#### Exercise goal:
Each line below containing the word "Sehen" needs to be shown.

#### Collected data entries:
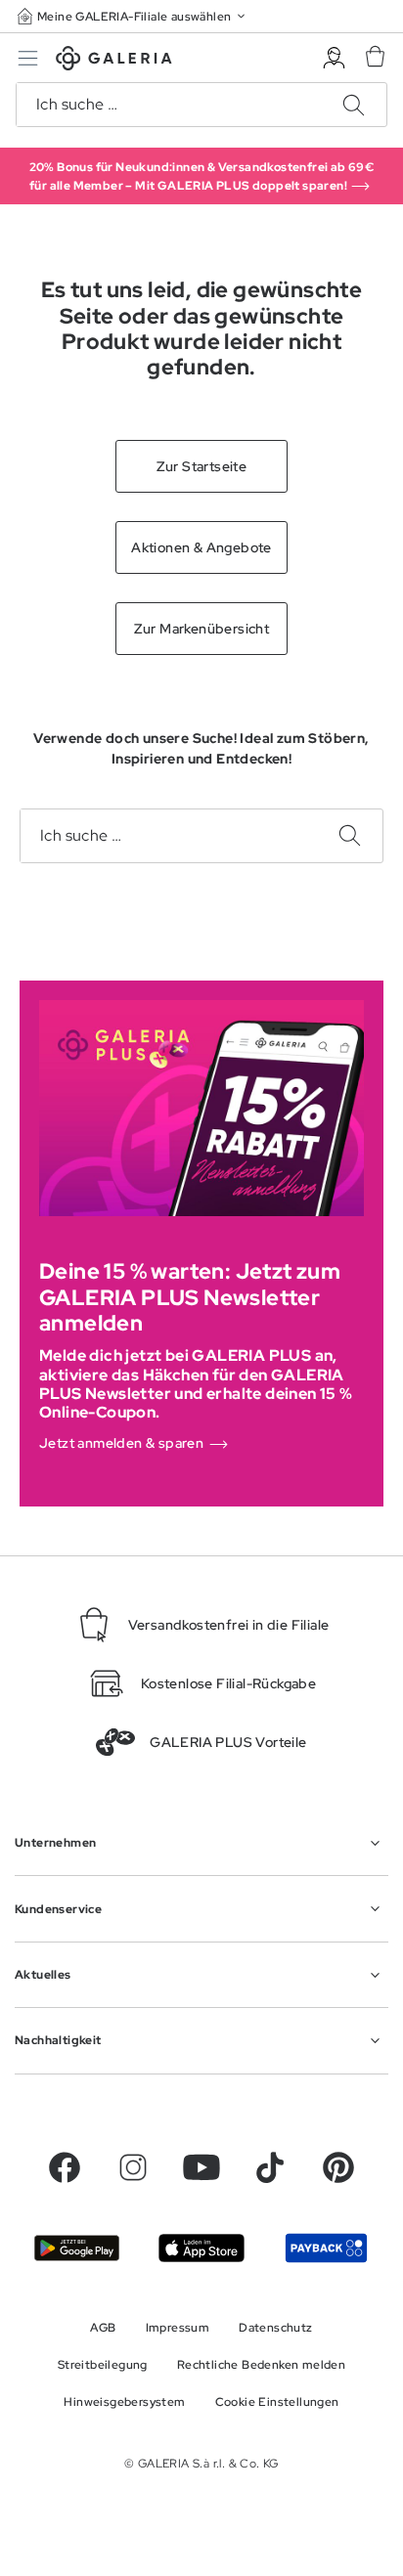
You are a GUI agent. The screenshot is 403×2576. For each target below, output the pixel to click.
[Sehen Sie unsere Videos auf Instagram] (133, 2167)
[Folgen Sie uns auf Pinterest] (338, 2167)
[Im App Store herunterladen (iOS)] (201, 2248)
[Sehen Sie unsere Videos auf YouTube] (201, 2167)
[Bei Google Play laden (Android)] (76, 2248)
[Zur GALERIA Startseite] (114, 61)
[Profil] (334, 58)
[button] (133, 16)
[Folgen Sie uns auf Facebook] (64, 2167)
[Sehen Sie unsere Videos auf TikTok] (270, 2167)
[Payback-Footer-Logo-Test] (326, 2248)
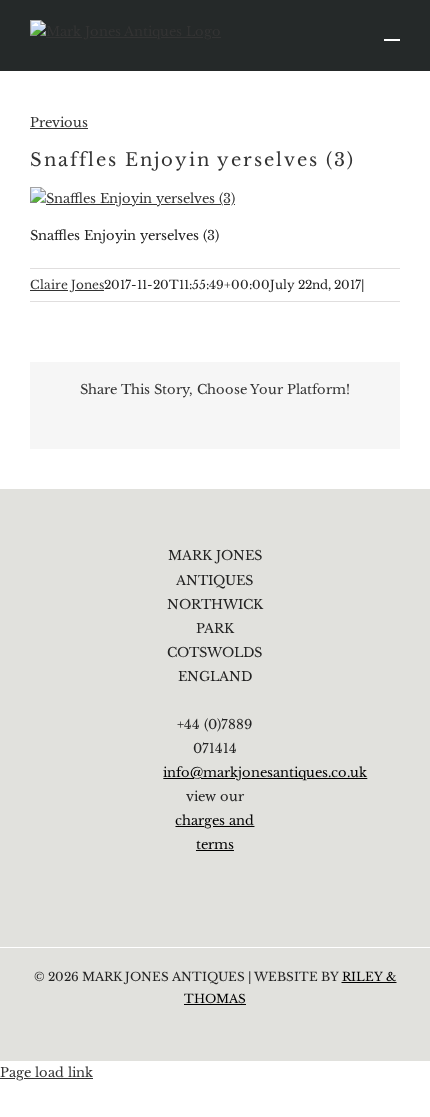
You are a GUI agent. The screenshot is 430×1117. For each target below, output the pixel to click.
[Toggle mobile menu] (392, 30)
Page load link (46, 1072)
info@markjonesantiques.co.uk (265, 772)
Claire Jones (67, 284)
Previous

#### Response:
[Sehen Sie unsere Videos auf Instagram] (133, 2167)
[Sehen Sie unsere Videos auf YouTube] (201, 2167)
[Sehen Sie unsere Videos auf TikTok] (270, 2167)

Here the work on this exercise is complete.